The fraternal (dizygotic, or DZ) womb twin survivor is completely different from the identical (monozygotic or MZ) womb twin survivor in many ways, but the difference is particularly acute with regard to helping others. The DZ womb twin survivor is focused outwardly towards Someone Out There, whereas the MZ twin survivor is focused on Someone In Here.

This means that in relationship to others the DZ womb twin survivor twin will notice where help is needed, while the MZ womb twin survivor is focused inwardly and will not see the need for help -or if they do, will not have any desire to reach out and offer it, lest there be some negative effect upon them as a result. For example, seeing a mother struggling upstairs at a railway station with a push chair and baby, the DZ womb twin survivor will find it impossible not to offer help, whereas theMZ twin survivor, concerned for their own well being, may walk past rather than risk injury lifing the push chair, and may even be critical of the mother for taking the push chair on the train at all.

This story may make the DZ womb twin survivor appear to be"good" and MZ womb twin survivors to be "bad", but this is not so: each one is keeping alive their individual Dream of the Womb. The DZ womb twin survivor is keeping alive their little lost twin, who did not have the strength or energy to survive.
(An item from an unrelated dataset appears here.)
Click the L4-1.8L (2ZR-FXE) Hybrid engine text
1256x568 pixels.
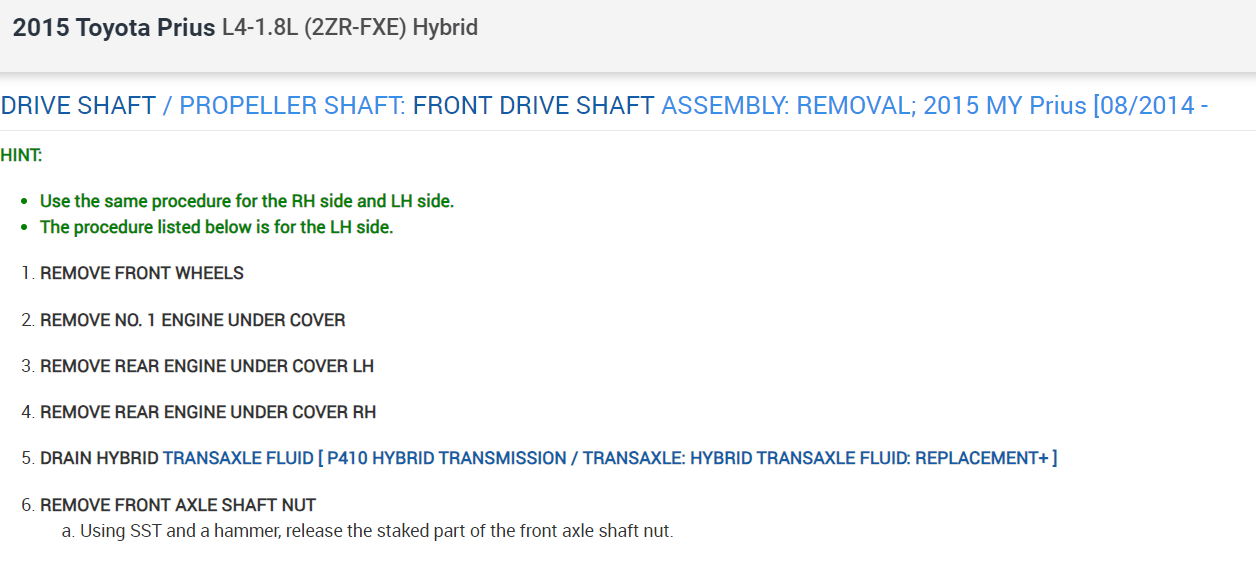click(349, 28)
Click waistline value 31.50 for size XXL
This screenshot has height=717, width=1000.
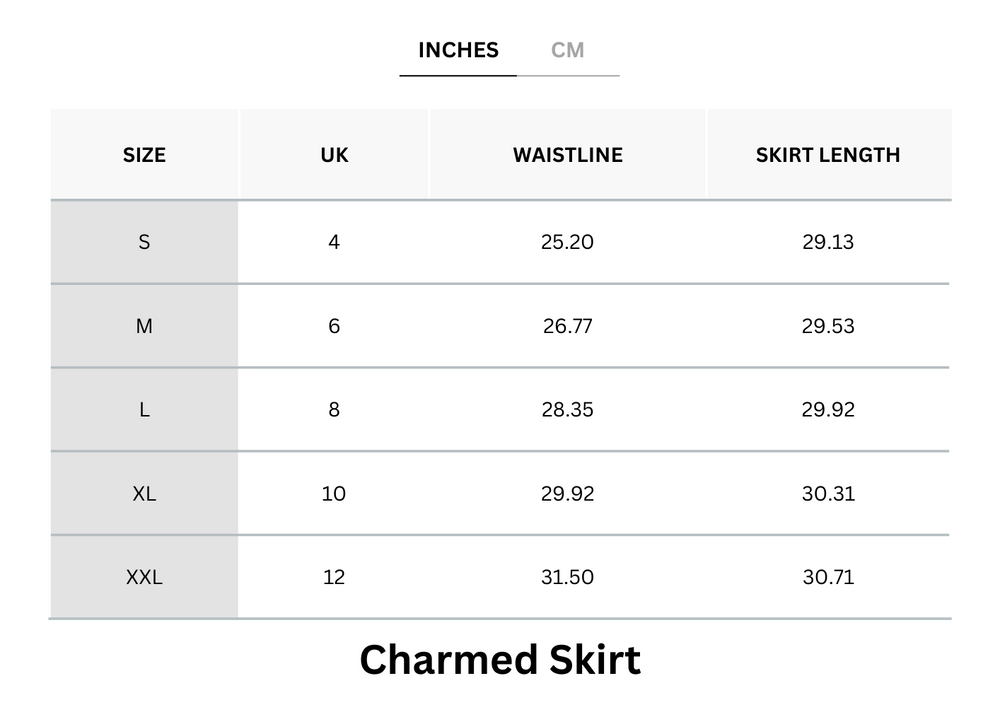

For example,David Winnicott, child psychologist and probably a DZ womb twin survivor himself, wrote a poem a about his depressed mother:

Once, stretched out of her lap
I learned to make her smile
to stem her tears
to undo her guilt
to sure her inward death
To enliven her was my living.

See this article for more:

The psychologists can talk about "malignant identification with a narcissistic parent" if they wish  -and after all who am I to criticise their ideas? But this idea does not make half as much sense as Winnicott being a highly empathetic womb twin survivor whose sister was lost before birth and whose mother ( the replacent twin sister) was very needy indeed.

Truly, new knowledge about the psychology of womb twin survivors is about to turn some well worn psychological theories upside down......I hope I am still around when that happens!